*PROBLEM DETAILS*:
Every entry must be duplicated precisely as written.
[RECORD SET]
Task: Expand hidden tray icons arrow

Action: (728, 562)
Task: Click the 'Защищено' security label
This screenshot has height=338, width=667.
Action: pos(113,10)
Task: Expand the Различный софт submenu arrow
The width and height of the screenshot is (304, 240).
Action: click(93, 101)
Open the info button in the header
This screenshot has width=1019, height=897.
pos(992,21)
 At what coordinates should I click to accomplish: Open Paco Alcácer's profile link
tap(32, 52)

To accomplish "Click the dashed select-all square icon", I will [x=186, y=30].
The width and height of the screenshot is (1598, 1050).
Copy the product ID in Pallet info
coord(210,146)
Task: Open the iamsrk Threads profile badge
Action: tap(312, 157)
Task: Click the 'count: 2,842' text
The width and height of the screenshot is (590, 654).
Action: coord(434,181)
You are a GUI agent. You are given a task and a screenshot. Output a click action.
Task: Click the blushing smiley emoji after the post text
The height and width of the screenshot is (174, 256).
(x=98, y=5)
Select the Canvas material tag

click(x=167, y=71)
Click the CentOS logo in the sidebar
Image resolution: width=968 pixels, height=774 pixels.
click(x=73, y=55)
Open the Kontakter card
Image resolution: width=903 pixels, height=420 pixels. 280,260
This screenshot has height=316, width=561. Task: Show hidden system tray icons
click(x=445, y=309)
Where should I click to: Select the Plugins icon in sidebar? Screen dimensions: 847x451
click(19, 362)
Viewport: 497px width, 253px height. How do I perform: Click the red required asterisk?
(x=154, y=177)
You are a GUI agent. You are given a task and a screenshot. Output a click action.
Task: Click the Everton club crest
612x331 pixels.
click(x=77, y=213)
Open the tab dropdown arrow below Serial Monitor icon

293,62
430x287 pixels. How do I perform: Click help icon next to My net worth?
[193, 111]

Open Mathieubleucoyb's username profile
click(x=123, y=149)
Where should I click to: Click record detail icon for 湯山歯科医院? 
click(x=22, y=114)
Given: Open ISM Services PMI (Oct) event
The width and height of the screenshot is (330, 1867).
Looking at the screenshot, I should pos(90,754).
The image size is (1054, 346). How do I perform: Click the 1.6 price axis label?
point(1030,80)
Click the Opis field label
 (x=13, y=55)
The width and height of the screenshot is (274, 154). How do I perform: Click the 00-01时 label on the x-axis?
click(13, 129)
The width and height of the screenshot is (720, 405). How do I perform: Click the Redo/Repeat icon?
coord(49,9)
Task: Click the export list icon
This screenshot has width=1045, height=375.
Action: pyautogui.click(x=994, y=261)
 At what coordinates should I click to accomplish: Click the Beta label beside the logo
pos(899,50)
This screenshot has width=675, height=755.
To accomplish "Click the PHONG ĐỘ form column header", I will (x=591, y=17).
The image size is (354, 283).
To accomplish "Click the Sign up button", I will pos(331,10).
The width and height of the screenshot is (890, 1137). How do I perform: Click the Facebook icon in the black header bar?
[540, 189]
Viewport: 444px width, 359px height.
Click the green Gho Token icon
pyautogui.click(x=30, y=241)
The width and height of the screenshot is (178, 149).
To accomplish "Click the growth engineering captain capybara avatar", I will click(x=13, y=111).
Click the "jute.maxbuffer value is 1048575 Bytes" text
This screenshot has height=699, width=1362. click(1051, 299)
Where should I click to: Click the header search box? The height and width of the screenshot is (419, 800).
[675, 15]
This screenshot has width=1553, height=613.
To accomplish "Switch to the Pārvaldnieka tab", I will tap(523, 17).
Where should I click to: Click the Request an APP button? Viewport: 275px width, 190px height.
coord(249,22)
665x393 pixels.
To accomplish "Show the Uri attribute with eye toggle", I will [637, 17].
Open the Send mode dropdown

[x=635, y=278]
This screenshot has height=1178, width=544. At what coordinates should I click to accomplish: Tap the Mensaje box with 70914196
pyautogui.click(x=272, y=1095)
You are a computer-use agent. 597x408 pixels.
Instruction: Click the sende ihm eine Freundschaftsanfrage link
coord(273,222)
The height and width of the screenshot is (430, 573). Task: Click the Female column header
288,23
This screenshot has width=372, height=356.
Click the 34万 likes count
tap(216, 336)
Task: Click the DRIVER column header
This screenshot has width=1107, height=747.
[/RECORD SET]
*SOLUTION TO THE PROBLEM*:
Task: Expand hidden tray icons arrow

Action: (728, 562)
Task: Click the 'Защищено' security label
This screenshot has height=338, width=667.
Action: pos(113,10)
Task: Expand the Различный софт submenu arrow
The width and height of the screenshot is (304, 240).
Action: click(93, 101)
Open the info button in the header
This screenshot has width=1019, height=897.
pos(992,21)
 At what coordinates should I click to accomplish: Open Paco Alcácer's profile link
tap(32, 52)

To accomplish "Click the dashed select-all square icon", I will [x=186, y=30].
The width and height of the screenshot is (1598, 1050).
Copy the product ID in Pallet info
coord(210,146)
Task: Open the iamsrk Threads profile badge
Action: tap(312, 157)
Task: Click the 'count: 2,842' text
The width and height of the screenshot is (590, 654).
Action: coord(434,181)
You are a GUI agent. You are given a task and a screenshot. Output a click action.
Task: Click the blushing smiley emoji after the post text
The height and width of the screenshot is (174, 256).
(x=98, y=5)
Select the Canvas material tag

click(x=167, y=71)
Click the CentOS logo in the sidebar
Image resolution: width=968 pixels, height=774 pixels.
click(x=73, y=55)
Open the Kontakter card
Image resolution: width=903 pixels, height=420 pixels. 280,260
This screenshot has height=316, width=561. Task: Show hidden system tray icons
click(x=445, y=309)
Where should I click to: Select the Plugins icon in sidebar? Screen dimensions: 847x451
click(19, 362)
Viewport: 497px width, 253px height. How do I perform: Click the red required asterisk?
(x=154, y=177)
You are a GUI agent. You are given a task and a screenshot. Output a click action.
Task: Click the Everton club crest
612x331 pixels.
click(x=77, y=213)
Open the tab dropdown arrow below Serial Monitor icon

293,62
430x287 pixels. How do I perform: Click help icon next to My net worth?
[193, 111]

Open Mathieubleucoyb's username profile
click(x=123, y=149)
Where should I click to: Click record detail icon for 湯山歯科医院? 
click(x=22, y=114)
Given: Open ISM Services PMI (Oct) event
The width and height of the screenshot is (330, 1867).
Looking at the screenshot, I should pos(90,754).
The image size is (1054, 346). How do I perform: Click the 1.6 price axis label?
point(1030,80)
Click the Opis field label
 (x=13, y=55)
The width and height of the screenshot is (274, 154). How do I perform: Click the 00-01时 label on the x-axis?
click(13, 129)
The width and height of the screenshot is (720, 405). How do I perform: Click the Redo/Repeat icon?
coord(49,9)
Task: Click the export list icon
This screenshot has width=1045, height=375.
Action: pyautogui.click(x=994, y=261)
 At what coordinates should I click to accomplish: Click the Beta label beside the logo
pos(899,50)
This screenshot has width=675, height=755.
To accomplish "Click the PHONG ĐỘ form column header", I will (x=591, y=17).
The image size is (354, 283).
To accomplish "Click the Sign up button", I will pos(331,10).
The width and height of the screenshot is (890, 1137). How do I perform: Click the Facebook icon in the black header bar?
[540, 189]
Viewport: 444px width, 359px height.
Click the green Gho Token icon
pyautogui.click(x=30, y=241)
The width and height of the screenshot is (178, 149).
To accomplish "Click the growth engineering captain capybara avatar", I will click(x=13, y=111).
Click the "jute.maxbuffer value is 1048575 Bytes" text
This screenshot has height=699, width=1362. click(1051, 299)
Where should I click to: Click the header search box? The height and width of the screenshot is (419, 800).
[675, 15]
This screenshot has width=1553, height=613.
To accomplish "Switch to the Pārvaldnieka tab", I will tap(523, 17).
Where should I click to: Click the Request an APP button? Viewport: 275px width, 190px height.
coord(249,22)
665x393 pixels.
To accomplish "Show the Uri attribute with eye toggle", I will [637, 17].
Open the Send mode dropdown

[x=635, y=278]
This screenshot has height=1178, width=544. At what coordinates should I click to accomplish: Tap the Mensaje box with 70914196
pyautogui.click(x=272, y=1095)
You are a computer-use agent. 597x408 pixels.
Instruction: Click the sende ihm eine Freundschaftsanfrage link
coord(273,222)
The height and width of the screenshot is (430, 573). Task: Click the Female column header
288,23
This screenshot has width=372, height=356.
Click the 34万 likes count
tap(216, 336)
Task: Click the DRIVER column header
This screenshot has width=1107, height=747.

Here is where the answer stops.